- _WORK ORDER_:
Please repeat the whole listing verbatim.
######
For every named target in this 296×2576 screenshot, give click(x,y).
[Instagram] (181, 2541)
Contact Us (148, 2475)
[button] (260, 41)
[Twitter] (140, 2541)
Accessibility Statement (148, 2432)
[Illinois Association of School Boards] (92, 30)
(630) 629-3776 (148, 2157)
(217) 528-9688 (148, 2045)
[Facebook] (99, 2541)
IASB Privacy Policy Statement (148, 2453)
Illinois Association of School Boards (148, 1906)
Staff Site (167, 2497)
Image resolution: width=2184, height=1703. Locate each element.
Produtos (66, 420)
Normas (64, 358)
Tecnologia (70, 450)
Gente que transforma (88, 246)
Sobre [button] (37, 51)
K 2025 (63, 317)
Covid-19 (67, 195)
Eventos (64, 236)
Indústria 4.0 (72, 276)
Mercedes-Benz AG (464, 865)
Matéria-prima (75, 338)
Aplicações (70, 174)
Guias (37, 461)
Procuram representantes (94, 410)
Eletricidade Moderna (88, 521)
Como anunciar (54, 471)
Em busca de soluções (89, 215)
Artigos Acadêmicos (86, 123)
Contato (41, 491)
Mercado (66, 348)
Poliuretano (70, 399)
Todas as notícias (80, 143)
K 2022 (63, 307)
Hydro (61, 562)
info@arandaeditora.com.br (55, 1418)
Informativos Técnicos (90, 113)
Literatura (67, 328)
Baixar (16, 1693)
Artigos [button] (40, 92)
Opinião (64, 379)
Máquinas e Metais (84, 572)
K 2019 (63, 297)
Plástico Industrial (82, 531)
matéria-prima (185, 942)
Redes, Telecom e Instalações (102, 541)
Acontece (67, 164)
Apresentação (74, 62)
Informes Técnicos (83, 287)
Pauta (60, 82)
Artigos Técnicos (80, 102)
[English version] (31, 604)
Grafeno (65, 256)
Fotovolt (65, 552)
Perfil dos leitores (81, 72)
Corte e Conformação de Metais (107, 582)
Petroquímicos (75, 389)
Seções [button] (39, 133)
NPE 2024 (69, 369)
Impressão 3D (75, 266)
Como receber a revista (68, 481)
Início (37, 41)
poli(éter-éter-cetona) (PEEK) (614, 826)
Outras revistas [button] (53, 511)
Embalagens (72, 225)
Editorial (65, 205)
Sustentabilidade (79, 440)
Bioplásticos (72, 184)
######
- _SOLUTION FOR THIS EXERCISE_:
For every named target in this 296×2576 screenshot, give click(x,y).
[Instagram] (181, 2541)
Contact Us (148, 2475)
[button] (260, 41)
[Twitter] (140, 2541)
Accessibility Statement (148, 2432)
[Illinois Association of School Boards] (92, 30)
(630) 629-3776 (148, 2157)
(217) 528-9688 (148, 2045)
[Facebook] (99, 2541)
IASB Privacy Policy Statement (148, 2453)
Illinois Association of School Boards (148, 1906)
Staff Site (167, 2497)
Image resolution: width=2184, height=1703. Locate each element.
Produtos (66, 420)
Normas (64, 358)
Tecnologia (70, 450)
Gente que transforma (88, 246)
Sobre [button] (37, 51)
K 2025 (63, 317)
Covid-19 (67, 195)
Eventos (64, 236)
Indústria 4.0 (72, 276)
Mercedes-Benz AG (464, 865)
Matéria-prima (75, 338)
Aplicações (70, 174)
Guias (37, 461)
Procuram representantes (94, 410)
Eletricidade Moderna (88, 521)
Como anunciar (54, 471)
Em busca de soluções (89, 215)
Artigos Acadêmicos (86, 123)
Contato (41, 491)
Mercado (66, 348)
Poliuretano (70, 399)
Todas as notícias (80, 143)
K 2022 (63, 307)
Hydro (61, 562)
info@arandaeditora.com.br (55, 1418)
Informativos Técnicos (90, 113)
Literatura (67, 328)
Baixar (16, 1693)
Artigos [button] (40, 92)
Opinião (64, 379)
Máquinas e Metais (84, 572)
K 2019 (63, 297)
Plástico Industrial (82, 531)
matéria-prima (185, 942)
Redes, Telecom e Instalações (102, 541)
Acontece (67, 164)
Apresentação (74, 62)
Informes Técnicos (83, 287)
Pauta (60, 82)
Artigos Técnicos (80, 102)
[English version] (31, 604)
Grafeno (65, 256)
Fotovolt (65, 552)
Perfil dos leitores (81, 72)
Corte e Conformação de Metais (107, 582)
Petroquímicos (75, 389)
Seções [button] (39, 133)
NPE 2024 (69, 369)
Impressão 3D (75, 266)
Como receber a revista (68, 481)
Início (37, 41)
poli(éter-éter-cetona) (PEEK) (614, 826)
Outras revistas [button] (53, 511)
Embalagens (72, 225)
Editorial (65, 205)
Sustentabilidade (79, 440)
Bioplásticos (72, 184)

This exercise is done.